*** Begin section ***

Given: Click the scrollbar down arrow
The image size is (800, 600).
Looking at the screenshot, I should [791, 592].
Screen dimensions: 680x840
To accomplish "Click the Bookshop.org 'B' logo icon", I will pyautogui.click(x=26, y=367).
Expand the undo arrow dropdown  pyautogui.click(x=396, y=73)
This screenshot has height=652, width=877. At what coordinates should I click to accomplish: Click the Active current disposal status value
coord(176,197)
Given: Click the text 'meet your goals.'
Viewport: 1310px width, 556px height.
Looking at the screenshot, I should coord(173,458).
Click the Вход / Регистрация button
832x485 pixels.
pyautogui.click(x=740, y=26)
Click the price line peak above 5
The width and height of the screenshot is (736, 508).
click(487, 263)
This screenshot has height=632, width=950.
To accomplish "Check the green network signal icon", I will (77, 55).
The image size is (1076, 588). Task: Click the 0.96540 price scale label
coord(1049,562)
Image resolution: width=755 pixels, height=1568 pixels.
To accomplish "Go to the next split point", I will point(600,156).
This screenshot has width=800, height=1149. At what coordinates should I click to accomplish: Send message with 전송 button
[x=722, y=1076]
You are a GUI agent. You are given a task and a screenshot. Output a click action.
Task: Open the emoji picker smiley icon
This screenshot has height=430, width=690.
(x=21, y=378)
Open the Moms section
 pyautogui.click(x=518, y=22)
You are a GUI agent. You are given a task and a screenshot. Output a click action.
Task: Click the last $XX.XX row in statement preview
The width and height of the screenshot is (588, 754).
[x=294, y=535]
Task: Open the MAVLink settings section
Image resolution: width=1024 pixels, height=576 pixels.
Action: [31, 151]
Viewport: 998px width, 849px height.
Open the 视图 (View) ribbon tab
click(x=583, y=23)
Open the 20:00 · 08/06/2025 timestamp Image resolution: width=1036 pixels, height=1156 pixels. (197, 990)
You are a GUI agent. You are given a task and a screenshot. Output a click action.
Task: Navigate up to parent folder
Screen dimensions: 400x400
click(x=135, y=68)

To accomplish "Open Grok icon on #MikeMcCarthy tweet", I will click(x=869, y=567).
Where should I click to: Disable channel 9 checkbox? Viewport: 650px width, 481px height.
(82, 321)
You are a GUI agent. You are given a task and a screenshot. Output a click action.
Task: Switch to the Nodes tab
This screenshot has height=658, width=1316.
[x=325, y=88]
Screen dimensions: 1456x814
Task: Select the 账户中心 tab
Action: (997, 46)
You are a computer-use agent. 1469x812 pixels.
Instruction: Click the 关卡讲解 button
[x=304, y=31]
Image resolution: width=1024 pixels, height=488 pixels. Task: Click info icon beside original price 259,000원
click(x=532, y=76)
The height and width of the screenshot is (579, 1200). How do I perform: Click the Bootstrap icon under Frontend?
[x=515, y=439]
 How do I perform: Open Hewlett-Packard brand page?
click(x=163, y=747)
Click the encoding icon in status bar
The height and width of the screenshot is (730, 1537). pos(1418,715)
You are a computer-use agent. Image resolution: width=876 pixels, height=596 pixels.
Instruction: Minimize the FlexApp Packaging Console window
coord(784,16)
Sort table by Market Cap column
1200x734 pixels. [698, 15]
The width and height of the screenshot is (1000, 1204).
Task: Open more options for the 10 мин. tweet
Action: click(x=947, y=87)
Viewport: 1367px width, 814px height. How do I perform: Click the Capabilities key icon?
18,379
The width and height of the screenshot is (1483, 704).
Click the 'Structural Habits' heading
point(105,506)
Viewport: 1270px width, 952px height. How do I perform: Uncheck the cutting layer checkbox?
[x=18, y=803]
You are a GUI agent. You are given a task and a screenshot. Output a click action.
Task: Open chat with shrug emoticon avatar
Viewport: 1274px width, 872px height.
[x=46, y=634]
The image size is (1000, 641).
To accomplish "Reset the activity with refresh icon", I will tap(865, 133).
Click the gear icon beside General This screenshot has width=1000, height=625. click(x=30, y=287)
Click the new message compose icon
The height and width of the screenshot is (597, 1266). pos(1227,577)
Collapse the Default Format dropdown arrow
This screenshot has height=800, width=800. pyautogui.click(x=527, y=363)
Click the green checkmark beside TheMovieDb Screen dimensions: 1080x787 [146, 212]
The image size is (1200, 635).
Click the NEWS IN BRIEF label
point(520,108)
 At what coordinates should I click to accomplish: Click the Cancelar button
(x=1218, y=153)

*** End section ***

- Exercise requirements
Set down all of the records shown above once more, exactly.

- Written answer
Given: Click the scrollbar down arrow
The image size is (800, 600).
Looking at the screenshot, I should [791, 592].
Screen dimensions: 680x840
To accomplish "Click the Bookshop.org 'B' logo icon", I will pyautogui.click(x=26, y=367).
Expand the undo arrow dropdown  pyautogui.click(x=396, y=73)
This screenshot has height=652, width=877. At what coordinates should I click to accomplish: Click the Active current disposal status value
coord(176,197)
Given: Click the text 'meet your goals.'
Viewport: 1310px width, 556px height.
Looking at the screenshot, I should coord(173,458).
Click the Вход / Регистрация button
832x485 pixels.
pyautogui.click(x=740, y=26)
Click the price line peak above 5
The width and height of the screenshot is (736, 508).
click(487, 263)
This screenshot has height=632, width=950.
To accomplish "Check the green network signal icon", I will (77, 55).
The image size is (1076, 588). Task: Click the 0.96540 price scale label
coord(1049,562)
Image resolution: width=755 pixels, height=1568 pixels.
To accomplish "Go to the next split point", I will point(600,156).
This screenshot has width=800, height=1149. At what coordinates should I click to accomplish: Send message with 전송 button
[x=722, y=1076]
You are a GUI agent. You are given a task and a screenshot. Output a click action.
Task: Open the emoji picker smiley icon
This screenshot has height=430, width=690.
(x=21, y=378)
Open the Moms section
 pyautogui.click(x=518, y=22)
You are a GUI agent. You are given a task and a screenshot. Output a click action.
Task: Click the last $XX.XX row in statement preview
The width and height of the screenshot is (588, 754).
[x=294, y=535]
Task: Open the MAVLink settings section
Image resolution: width=1024 pixels, height=576 pixels.
Action: [31, 151]
Viewport: 998px width, 849px height.
Open the 视图 (View) ribbon tab
click(x=583, y=23)
Open the 20:00 · 08/06/2025 timestamp Image resolution: width=1036 pixels, height=1156 pixels. (197, 990)
You are a GUI agent. You are given a task and a screenshot. Output a click action.
Task: Navigate up to parent folder
Screen dimensions: 400x400
click(x=135, y=68)

To accomplish "Open Grok icon on #MikeMcCarthy tweet", I will click(x=869, y=567).
Where should I click to: Disable channel 9 checkbox? Viewport: 650px width, 481px height.
(82, 321)
You are a GUI agent. You are given a task and a screenshot. Output a click action.
Task: Switch to the Nodes tab
This screenshot has height=658, width=1316.
[x=325, y=88]
Screen dimensions: 1456x814
Task: Select the 账户中心 tab
Action: (997, 46)
You are a computer-use agent. 1469x812 pixels.
Instruction: Click the 关卡讲解 button
[x=304, y=31]
Image resolution: width=1024 pixels, height=488 pixels. Task: Click info icon beside original price 259,000원
click(x=532, y=76)
The height and width of the screenshot is (579, 1200). How do I perform: Click the Bootstrap icon under Frontend?
[x=515, y=439]
 How do I perform: Open Hewlett-Packard brand page?
click(x=163, y=747)
Click the encoding icon in status bar
The height and width of the screenshot is (730, 1537). pos(1418,715)
You are a computer-use agent. Image resolution: width=876 pixels, height=596 pixels.
Instruction: Minimize the FlexApp Packaging Console window
coord(784,16)
Sort table by Market Cap column
1200x734 pixels. [698, 15]
The width and height of the screenshot is (1000, 1204).
Task: Open more options for the 10 мин. tweet
Action: click(x=947, y=87)
Viewport: 1367px width, 814px height. How do I perform: Click the Capabilities key icon?
18,379
The width and height of the screenshot is (1483, 704).
Click the 'Structural Habits' heading
point(105,506)
Viewport: 1270px width, 952px height. How do I perform: Uncheck the cutting layer checkbox?
[x=18, y=803]
You are a GUI agent. You are given a task and a screenshot. Output a click action.
Task: Open chat with shrug emoticon avatar
Viewport: 1274px width, 872px height.
[x=46, y=634]
The image size is (1000, 641).
To accomplish "Reset the activity with refresh icon", I will tap(865, 133).
Click the gear icon beside General This screenshot has width=1000, height=625. click(x=30, y=287)
Click the new message compose icon
The height and width of the screenshot is (597, 1266). pos(1227,577)
Collapse the Default Format dropdown arrow
This screenshot has height=800, width=800. pyautogui.click(x=527, y=363)
Click the green checkmark beside TheMovieDb Screen dimensions: 1080x787 [146, 212]
The image size is (1200, 635).
Click the NEWS IN BRIEF label
point(520,108)
 At what coordinates should I click to accomplish: Click the Cancelar button
(x=1218, y=153)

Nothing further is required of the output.